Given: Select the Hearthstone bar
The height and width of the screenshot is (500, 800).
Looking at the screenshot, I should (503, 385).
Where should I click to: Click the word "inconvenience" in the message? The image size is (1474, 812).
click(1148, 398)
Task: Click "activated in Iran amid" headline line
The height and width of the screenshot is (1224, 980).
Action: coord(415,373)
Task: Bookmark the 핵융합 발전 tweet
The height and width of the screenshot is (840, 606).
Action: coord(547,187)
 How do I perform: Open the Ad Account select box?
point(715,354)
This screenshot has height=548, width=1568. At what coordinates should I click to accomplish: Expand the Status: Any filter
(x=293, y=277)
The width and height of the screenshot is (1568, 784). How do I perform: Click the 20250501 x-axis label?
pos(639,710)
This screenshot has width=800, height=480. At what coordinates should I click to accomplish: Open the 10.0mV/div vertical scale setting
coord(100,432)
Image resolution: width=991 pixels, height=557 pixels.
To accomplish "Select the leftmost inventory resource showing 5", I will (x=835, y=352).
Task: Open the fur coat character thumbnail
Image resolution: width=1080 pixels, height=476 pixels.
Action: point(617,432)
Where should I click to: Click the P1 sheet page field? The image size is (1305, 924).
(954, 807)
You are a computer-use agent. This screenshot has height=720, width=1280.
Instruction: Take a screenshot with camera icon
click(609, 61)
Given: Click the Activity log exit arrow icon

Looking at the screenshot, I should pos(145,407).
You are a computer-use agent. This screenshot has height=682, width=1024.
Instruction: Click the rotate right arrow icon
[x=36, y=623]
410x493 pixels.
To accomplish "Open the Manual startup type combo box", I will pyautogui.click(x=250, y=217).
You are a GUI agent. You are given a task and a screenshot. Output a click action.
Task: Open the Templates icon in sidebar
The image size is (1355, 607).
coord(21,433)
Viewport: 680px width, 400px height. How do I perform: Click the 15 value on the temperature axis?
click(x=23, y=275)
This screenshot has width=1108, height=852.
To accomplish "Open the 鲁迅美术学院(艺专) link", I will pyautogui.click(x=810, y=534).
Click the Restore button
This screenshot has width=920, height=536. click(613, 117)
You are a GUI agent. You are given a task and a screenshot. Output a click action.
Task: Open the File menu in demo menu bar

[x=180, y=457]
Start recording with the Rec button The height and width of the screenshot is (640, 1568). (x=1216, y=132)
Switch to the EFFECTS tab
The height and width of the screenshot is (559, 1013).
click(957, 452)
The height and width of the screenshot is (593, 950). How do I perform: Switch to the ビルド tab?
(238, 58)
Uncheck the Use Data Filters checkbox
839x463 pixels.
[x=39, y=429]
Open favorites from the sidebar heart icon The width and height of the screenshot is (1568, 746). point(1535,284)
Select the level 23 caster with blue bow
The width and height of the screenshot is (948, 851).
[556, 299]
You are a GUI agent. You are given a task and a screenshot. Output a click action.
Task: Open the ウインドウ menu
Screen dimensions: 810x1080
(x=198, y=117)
☆ ☆ ☆ ☆ ☆ ☆ ☆
What is needed: Copy all of the records above word for word.

Written response:
Given: Select the Hearthstone bar
The height and width of the screenshot is (500, 800).
Looking at the screenshot, I should (503, 385).
Where should I click to: Click the word "inconvenience" in the message? The image size is (1474, 812).
click(1148, 398)
Task: Click "activated in Iran amid" headline line
The height and width of the screenshot is (1224, 980).
Action: coord(415,373)
Task: Bookmark the 핵융합 발전 tweet
The height and width of the screenshot is (840, 606).
Action: coord(547,187)
 How do I perform: Open the Ad Account select box?
point(715,354)
This screenshot has height=548, width=1568. At what coordinates should I click to accomplish: Expand the Status: Any filter
(x=293, y=277)
The width and height of the screenshot is (1568, 784). How do I perform: Click the 20250501 x-axis label?
pos(639,710)
This screenshot has width=800, height=480. At what coordinates should I click to accomplish: Open the 10.0mV/div vertical scale setting
coord(100,432)
Image resolution: width=991 pixels, height=557 pixels.
To accomplish "Select the leftmost inventory resource showing 5", I will (x=835, y=352).
Task: Open the fur coat character thumbnail
Image resolution: width=1080 pixels, height=476 pixels.
Action: point(617,432)
Where should I click to: Click the P1 sheet page field? The image size is (1305, 924).
(954, 807)
You are a computer-use agent. This screenshot has height=720, width=1280.
Instruction: Take a screenshot with camera icon
click(609, 61)
Given: Click the Activity log exit arrow icon

Looking at the screenshot, I should pos(145,407).
You are a computer-use agent. This screenshot has height=682, width=1024.
Instruction: Click the rotate right arrow icon
[x=36, y=623]
410x493 pixels.
To accomplish "Open the Manual startup type combo box", I will pyautogui.click(x=250, y=217).
You are a GUI agent. You are given a task and a screenshot. Output a click action.
Task: Open the Templates icon in sidebar
The image size is (1355, 607).
coord(21,433)
Viewport: 680px width, 400px height. How do I perform: Click the 15 value on the temperature axis?
click(x=23, y=275)
This screenshot has width=1108, height=852.
To accomplish "Open the 鲁迅美术学院(艺专) link", I will pyautogui.click(x=810, y=534).
Click the Restore button
This screenshot has width=920, height=536. click(613, 117)
You are a GUI agent. You are given a task and a screenshot. Output a click action.
Task: Open the File menu in demo menu bar

[x=180, y=457]
Start recording with the Rec button The height and width of the screenshot is (640, 1568). (x=1216, y=132)
Switch to the EFFECTS tab
The height and width of the screenshot is (559, 1013).
click(957, 452)
The height and width of the screenshot is (593, 950). How do I perform: Switch to the ビルド tab?
(238, 58)
Uncheck the Use Data Filters checkbox
839x463 pixels.
[x=39, y=429]
Open favorites from the sidebar heart icon The width and height of the screenshot is (1568, 746). point(1535,284)
Select the level 23 caster with blue bow
The width and height of the screenshot is (948, 851).
[556, 299]
You are a GUI agent. You are given a task and a screenshot. Output a click action.
Task: Open the ウインドウ menu
Screen dimensions: 810x1080
(x=198, y=117)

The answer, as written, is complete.